Russian Atrocities? We've Done'em Too
By some fluke of chance, while I'm watching the news about Russian atrocities in Ukraine I'm also reading a book by a Professor of History at the Un. of Nebraska that focuses on the brutal atrocities of white settlers on native people. Generally, we think of the "Westward Movement" as wagon trains moving with great difficulty over the plains, desserts and mountains. Native oral history records this as a series of massacres by white people of native people. It included brutal murders of thousands of peaceful women and children.
There were newspapers at the time of these massacres but they barely mentioned them. It was simply something that happened to less-than-human people and not important.
The atrocity story spilled over into religion. We all know the story of the Mormons traveling across the country and settling in what is now Utah. A large group settled in the Salt Lake City area. After a few generations their population grew and the consensus was a group needed to expand to a new area. The new families went north about 80 miles north to the Cache Valley.
A branch of the Shoshone Indians had lived there for as long as anyone could remember.
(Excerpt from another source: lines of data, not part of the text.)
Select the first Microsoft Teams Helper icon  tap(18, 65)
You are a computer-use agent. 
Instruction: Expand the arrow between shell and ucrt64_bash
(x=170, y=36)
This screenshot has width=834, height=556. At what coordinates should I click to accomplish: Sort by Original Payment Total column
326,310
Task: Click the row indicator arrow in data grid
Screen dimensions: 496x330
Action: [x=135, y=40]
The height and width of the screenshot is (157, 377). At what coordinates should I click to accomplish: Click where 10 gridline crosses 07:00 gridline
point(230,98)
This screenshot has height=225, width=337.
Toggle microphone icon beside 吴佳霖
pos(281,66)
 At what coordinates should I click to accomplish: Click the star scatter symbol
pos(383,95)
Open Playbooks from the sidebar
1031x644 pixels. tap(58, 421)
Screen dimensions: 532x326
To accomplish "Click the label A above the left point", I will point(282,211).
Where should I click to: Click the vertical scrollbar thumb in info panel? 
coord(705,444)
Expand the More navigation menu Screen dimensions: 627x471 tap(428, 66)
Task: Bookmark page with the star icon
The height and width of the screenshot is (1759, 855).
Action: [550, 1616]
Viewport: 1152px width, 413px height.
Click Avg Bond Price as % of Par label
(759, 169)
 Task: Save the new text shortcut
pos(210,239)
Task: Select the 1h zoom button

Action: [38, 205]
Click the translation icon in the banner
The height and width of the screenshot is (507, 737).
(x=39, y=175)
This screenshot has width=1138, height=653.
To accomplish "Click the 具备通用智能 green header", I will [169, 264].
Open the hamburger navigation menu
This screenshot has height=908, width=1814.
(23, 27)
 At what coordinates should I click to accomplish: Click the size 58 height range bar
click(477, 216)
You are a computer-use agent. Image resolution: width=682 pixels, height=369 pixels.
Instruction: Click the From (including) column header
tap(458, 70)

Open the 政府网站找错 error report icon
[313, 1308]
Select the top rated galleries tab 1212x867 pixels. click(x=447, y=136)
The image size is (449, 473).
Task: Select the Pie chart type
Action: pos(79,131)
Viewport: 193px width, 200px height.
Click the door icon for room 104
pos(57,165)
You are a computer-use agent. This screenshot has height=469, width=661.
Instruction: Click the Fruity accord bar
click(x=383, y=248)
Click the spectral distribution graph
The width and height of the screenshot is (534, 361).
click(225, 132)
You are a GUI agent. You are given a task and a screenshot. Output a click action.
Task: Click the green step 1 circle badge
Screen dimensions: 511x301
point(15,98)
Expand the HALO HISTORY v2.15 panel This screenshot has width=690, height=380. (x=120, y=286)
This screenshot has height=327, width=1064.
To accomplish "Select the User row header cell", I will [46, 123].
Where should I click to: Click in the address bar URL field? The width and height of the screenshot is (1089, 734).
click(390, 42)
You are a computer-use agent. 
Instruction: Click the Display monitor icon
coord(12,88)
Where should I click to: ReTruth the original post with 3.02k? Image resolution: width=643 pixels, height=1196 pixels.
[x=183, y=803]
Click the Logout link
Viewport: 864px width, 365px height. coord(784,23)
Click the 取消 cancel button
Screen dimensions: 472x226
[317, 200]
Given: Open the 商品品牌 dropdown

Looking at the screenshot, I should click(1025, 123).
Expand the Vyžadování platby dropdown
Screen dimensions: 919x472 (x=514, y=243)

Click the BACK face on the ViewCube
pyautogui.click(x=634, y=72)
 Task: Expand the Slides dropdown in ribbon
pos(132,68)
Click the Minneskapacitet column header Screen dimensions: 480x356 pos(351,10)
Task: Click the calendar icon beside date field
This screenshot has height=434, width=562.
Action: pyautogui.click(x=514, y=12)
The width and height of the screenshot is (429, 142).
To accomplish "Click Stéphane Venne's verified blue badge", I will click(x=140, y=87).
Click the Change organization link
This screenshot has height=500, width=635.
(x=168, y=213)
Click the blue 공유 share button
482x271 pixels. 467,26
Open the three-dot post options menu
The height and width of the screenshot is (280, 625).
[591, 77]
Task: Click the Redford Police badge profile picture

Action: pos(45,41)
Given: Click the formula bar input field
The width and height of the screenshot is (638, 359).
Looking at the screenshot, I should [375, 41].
They lived by hunting, fishing and some crops.
The Mormons moved in with 4,000 head of cattle. They first blocked off access the water the Shoshones had use for generations. Then they hunted and fished in areas of the Shoshone and depleted the deer and other food sources. According to accounts passed down the Shoshones eventually were starving and desperate. They began taking cattle and whatever they could find for food. According to oral history they said their choices were to starve, beg or steal and all were done.
The Shoshone annoyed the Brigham Young. He complained to politicians the Shoshone were a nuisance and he wanted them gone. This message was passed from politicians to the military who had troops in the area. The military had not seen combat for a while and were eager for some excitement.
On January 29 when the Shoshone were waiting out the winter the U.S. military carried out what is called the Bear River Massacre. Women, children and men were all killed, only a few escaped. A white settler watched from a ridge above the battle and wrote to relatives he saw soldiers swing infants by the feet and bashing their heads. "Indian men, women and children were being butchered like rabbits."
The San Francisco Chronical had two sentences about the event. It said 250 Indians had been killed. Since it was winter and the ground frozen, the victorious soldiers did not bother with the bodies. They were left on top of the ground and never moved to this day. It is thought they were eventually covered by dust.
There has never been a careful documentation of how many massacres were carried out by the U.S. forces in the Westward Movement. Some historians estimate there were hundreds.
We have the moral high ground in Ukraine. I wish we, a "Christian Nation," had always had it.